Es gibt Tage, an denen es ein Glück ist, eine Verdi-Oper zu erleben – mit aller Leidenschaft, allem Theater, aller Expressivität. An anderen zieht es mich zur Großen Fuge, in ihrer spröden, überirdischen Strenge. Und manchmal, wenn das Leben besonders laut war, finde ich mich wieder im langsamen Satz der Hammerklaviersonate – einem Raum, der nichts will außer sein. Heute unterscheide ich kaum noch zwischen Epochen, Stilen oder „Lieblingskomponisten“. Es gibt gute Musik – und schlechte. Musik mit Substanz, und solche mit bloßer Oberfläche. Das reicht.
Als eine äußerste Steigerung eines solchen transzendentalen Musikerlebnisses erscheinen mir nach einem langen Leben mit der Musik Beethovens späte Klaviersonaten. Jenseits alles Virtuosen, jenseits selbst kompositorischer Meisterschaft im herkömmlichen Sinne – als Wunderwerke höchsten Ausdrucks. Und doch sind sie, auf den ersten Blick, von einer fast scheuen Schlichtheit: Sie zögern, sie stocken, sie setzen neu an, sie brechen ab – als wollten sie sich selbst nicht zu sicher sein. Als hörte man hier nicht den Komponisten, sondern das Fragen selbst.
Gerade in dieser fast entmaterialisierten Sprache liegt ihre größte Kraft. Hier spricht Musik nicht mehr zu den Ohren, sondern zu einer tieferen Instanz – zu jenem inneren Ort, an dem Seele und Gedanke nicht mehr zu trennen sind. Ich weiß nicht, ob man so etwas verstehen kann, bevor man sich nicht selbst durch Leben und Hören hindurchgearbeitet hat. Aber ich weiß: Das Verstehen – und das Lieben – dieser Musik ist für mich vielleicht der Höhe- und Schlusspunkt meiner musikalischen Lebensreise. Und wenn ich eines Tages zurückschaue auf das, was ich mit der Musik hatte, dann werden diese späten Sonaten dort stehen wie stille Gipfel: klar, fern – und doch ganz nah.

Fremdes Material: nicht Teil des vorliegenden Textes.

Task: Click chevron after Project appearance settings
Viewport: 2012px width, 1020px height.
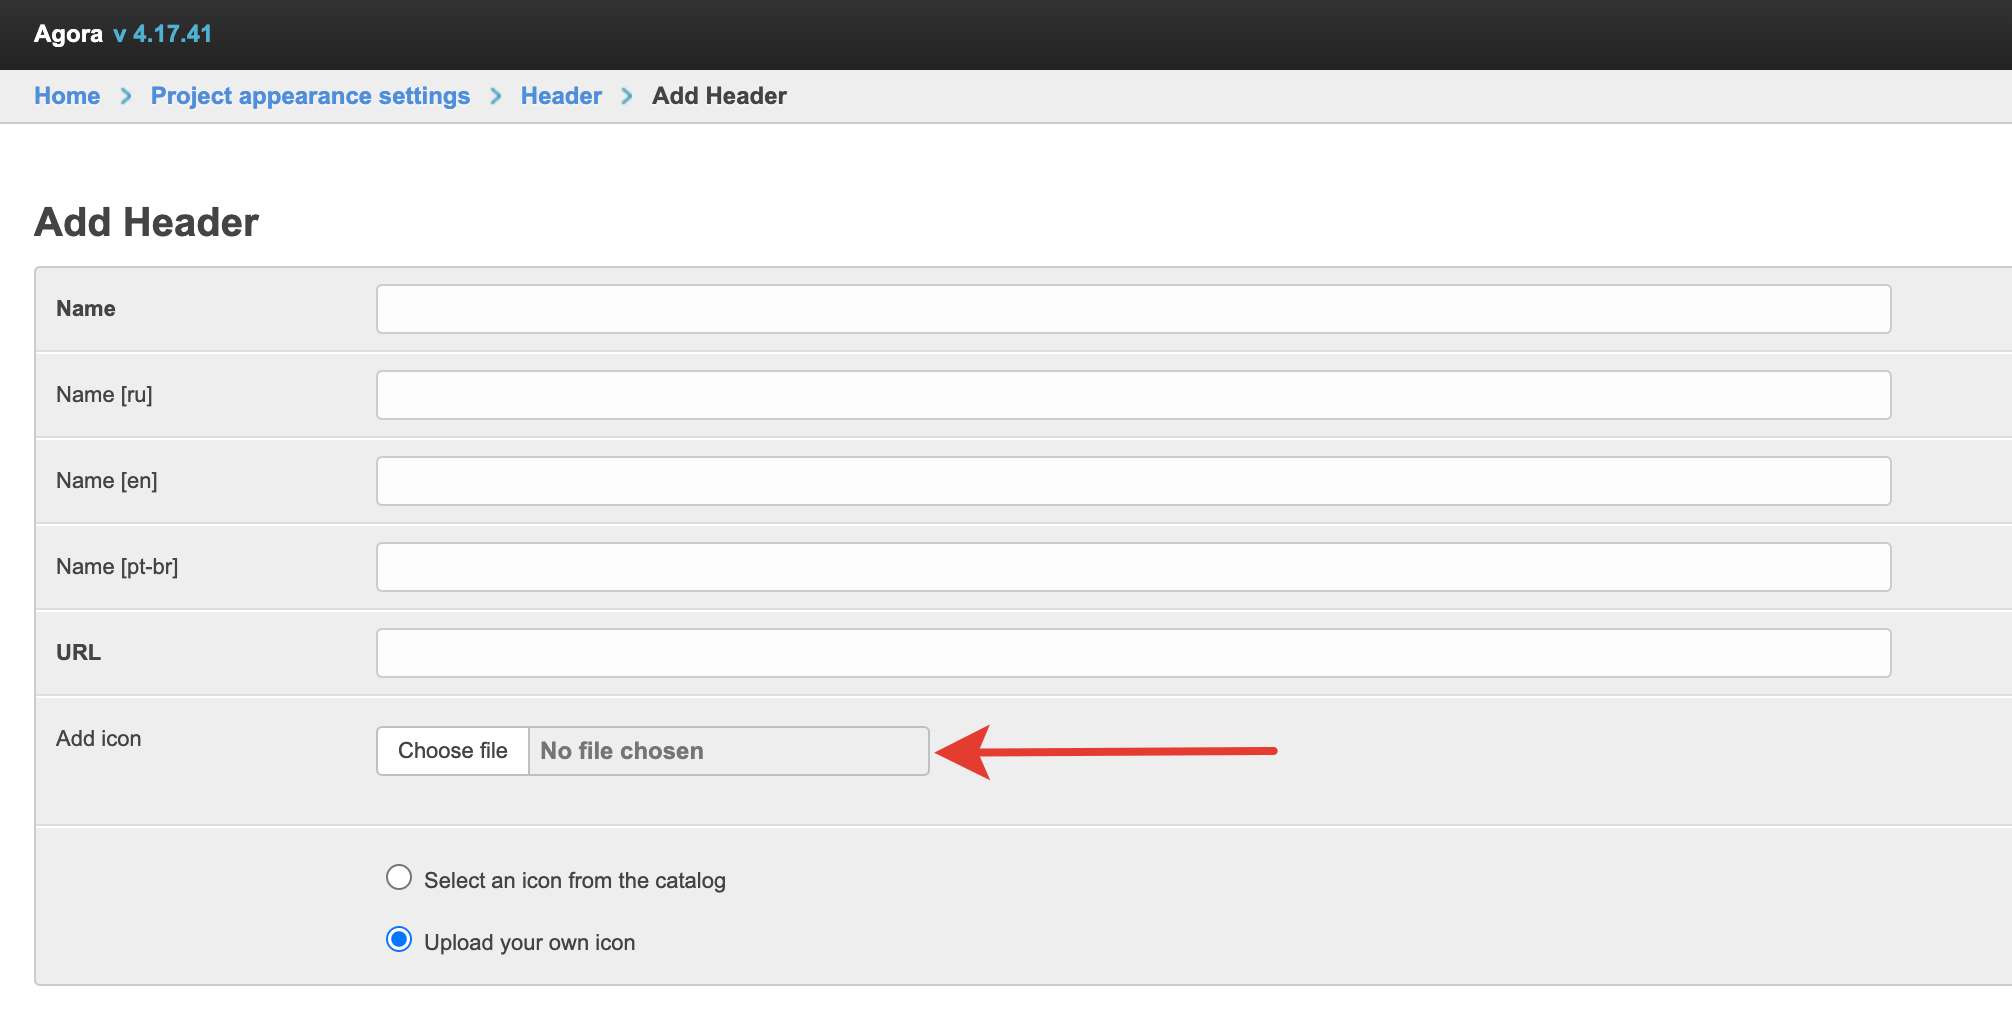Action: point(496,96)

Und doch – so sehr ich heute auf ein ganzes Leben mit der Musik zurückblicke, so sehr bleibt sie mir auch ein offenes Feld. Noch immer entdecke ich Neues, noch immer freue ich mich wie ein Kind über ein unbekanntes Stück, über eine Aufführung, eine Aufnahme, die etwas aufschließt, was ich so nie gehört hatte. Die Welt der Musik ist zu weit, um je vollständig erfasst zu werden – und gerade das macht sie so reich.

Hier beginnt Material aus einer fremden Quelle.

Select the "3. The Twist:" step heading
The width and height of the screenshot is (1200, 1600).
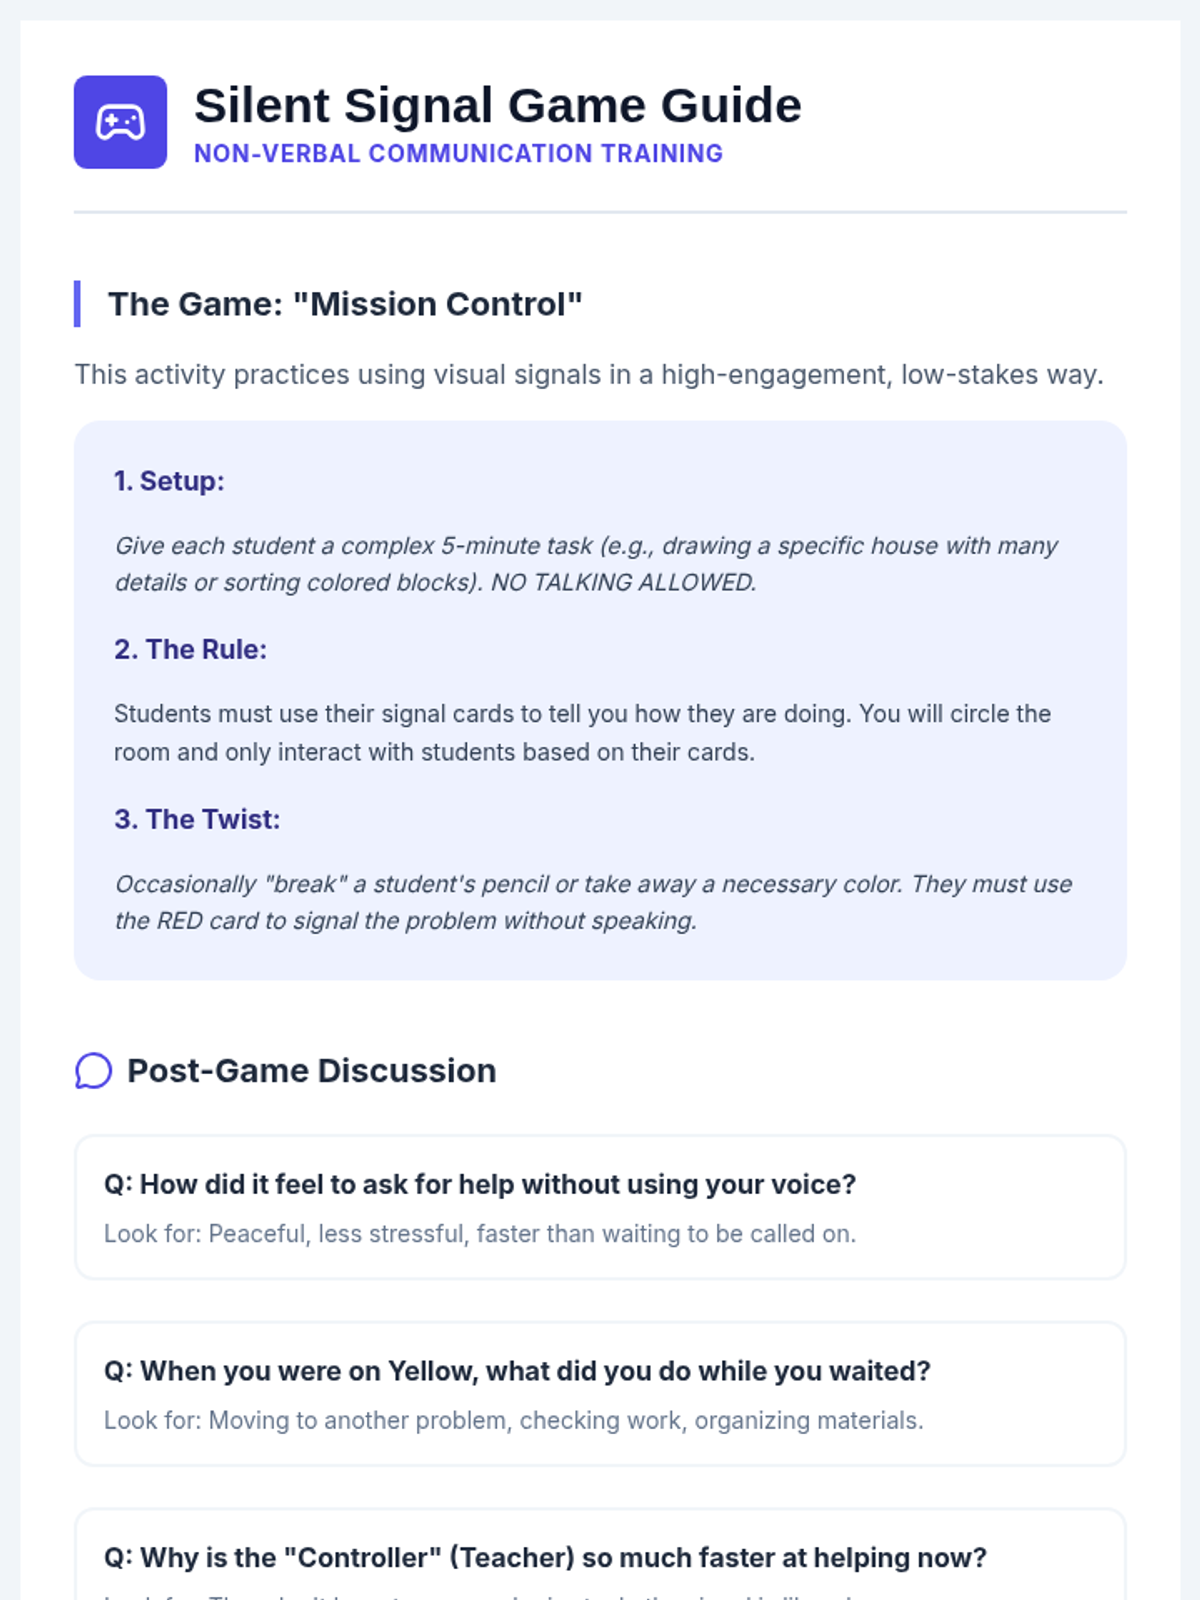pos(197,820)

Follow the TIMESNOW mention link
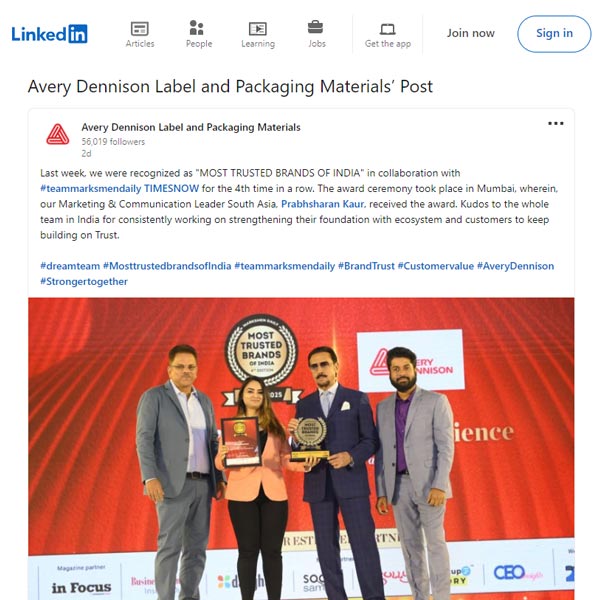pos(171,188)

Manche Stimmen meinen, das klassische Repertoire sei erschöpft, es stamme ohnehin nur von einer Handvoll großer Namen. Ich halte das für ein tragisches Missverständnis. Als wären diese Namen vom Himmel gefallen – und nicht selbst gewachsen aus Jahrhunderten des Ringens, auf den Schultern unzähliger Vorgänger stehend, in ein Netzwerk aus Einflüssen, Gedanken, Stilen eingebettet. Und selbst wenn: Wenn aus wenigen Quellen ein Ozean wird, ist das dann ein Mangel? Zumal viele dieser Größen für sich allein ein Ouevre geschaffen haben, dessen tieferes Verständnis eine ganze Lebensleistung sein kann.

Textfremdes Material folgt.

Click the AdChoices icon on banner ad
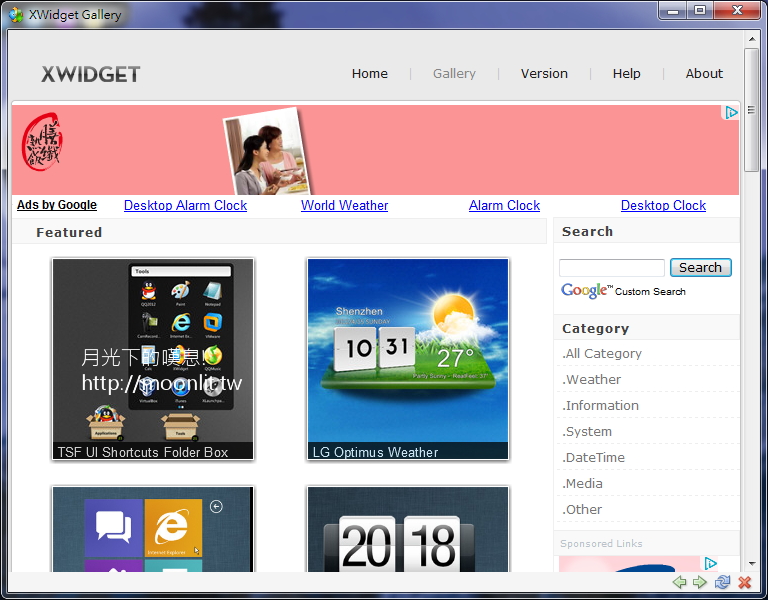 (731, 113)
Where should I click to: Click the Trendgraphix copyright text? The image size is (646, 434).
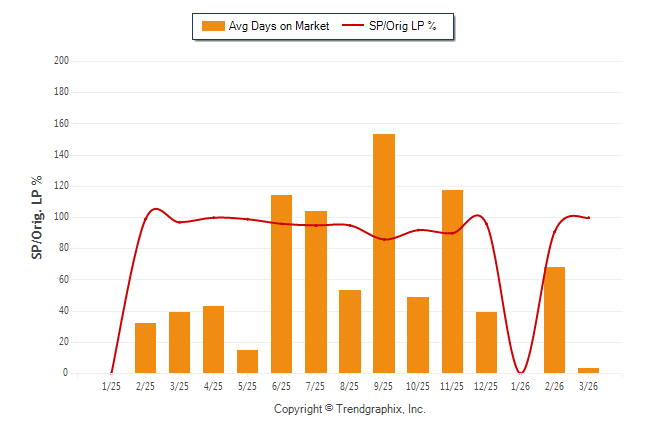[350, 409]
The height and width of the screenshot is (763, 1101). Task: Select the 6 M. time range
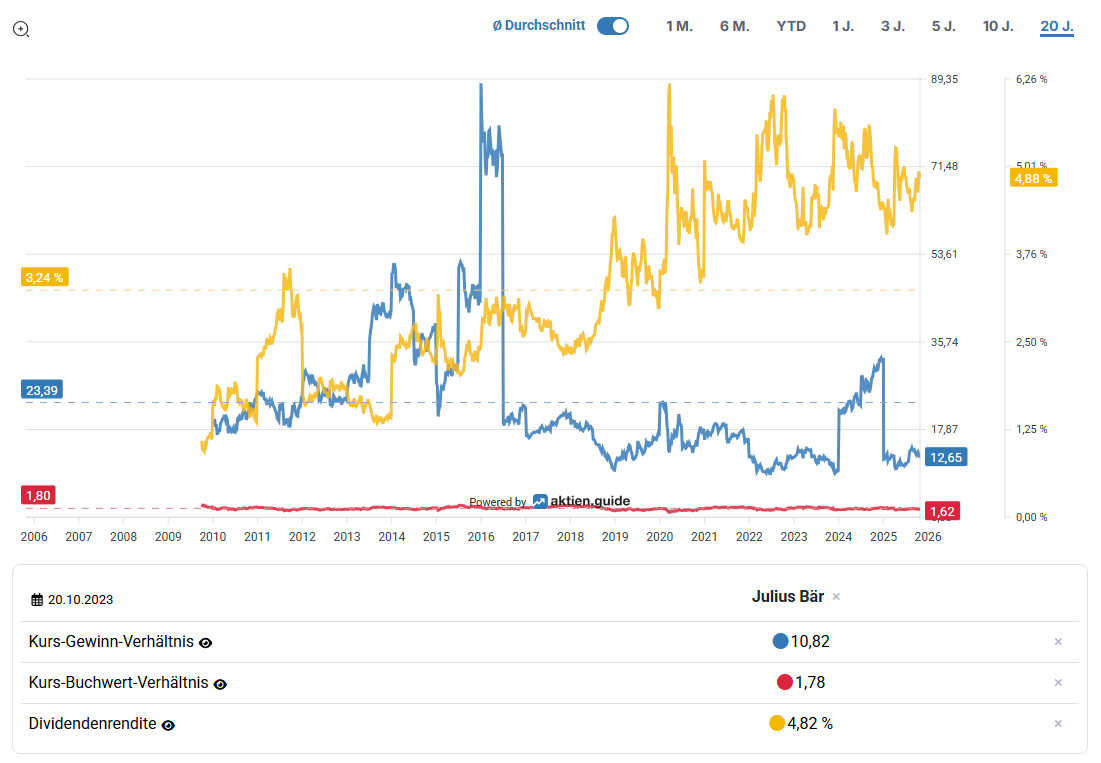734,26
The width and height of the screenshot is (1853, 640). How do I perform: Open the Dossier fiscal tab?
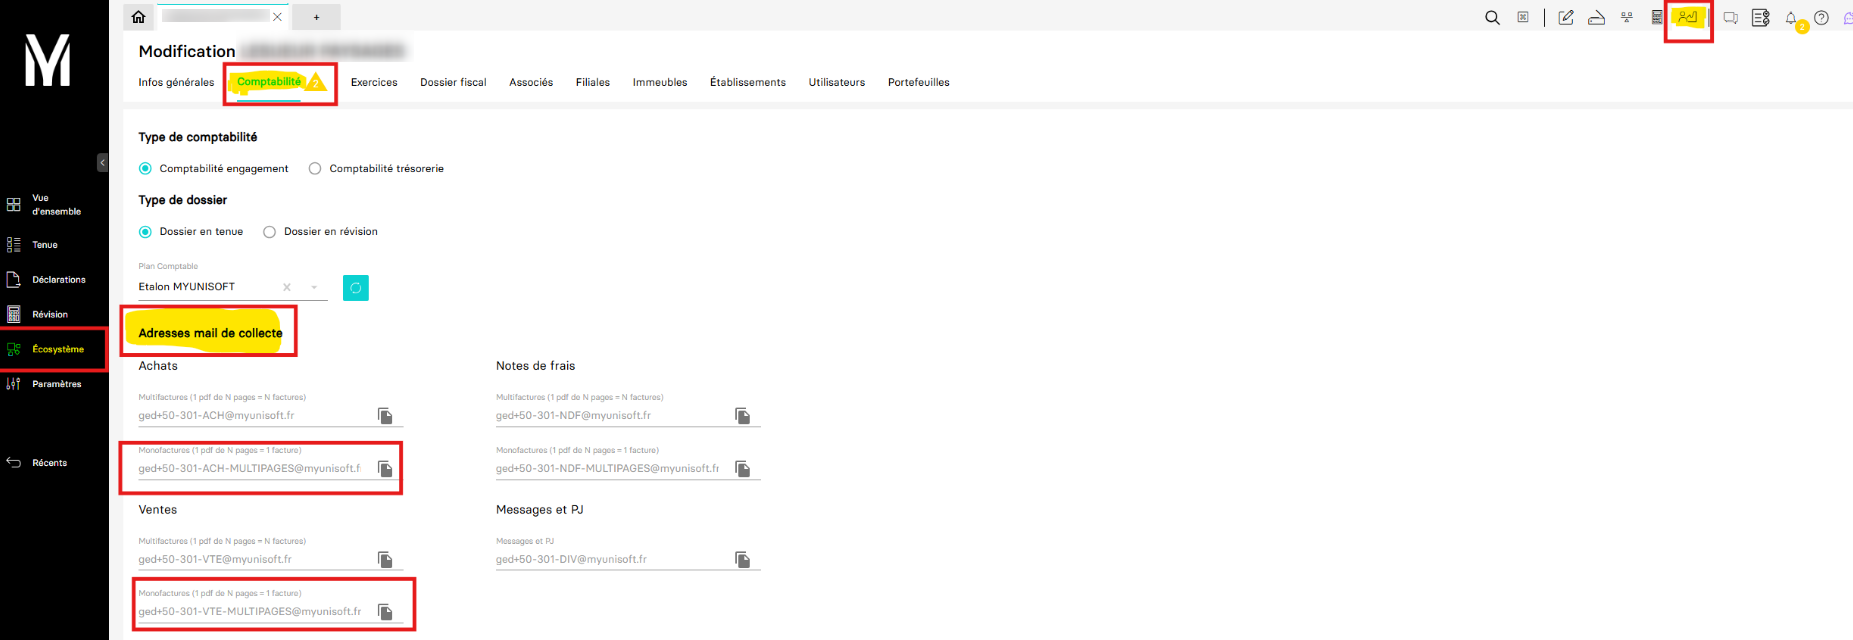(x=453, y=83)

Musik – das ist keine Liste, kein Lexikon. Es ist eine Dimension des Menschseins, ein seelischer Raum, der sich nicht durch Quantitäten rechtfertigt, sondern durch seine Tiefe. Sie verlangt etwas von uns: Geduld, Empfänglichkeit, Bildung auch – aber sie schenkt uns etwas, was über höfliches Interesse weit hinausgeht. Musik ist nicht billig zu haben – weder im Schöpferischen noch in der Rezeption. Aber wer sich ihr wirklich nähert, der wird reich. Sehr reich.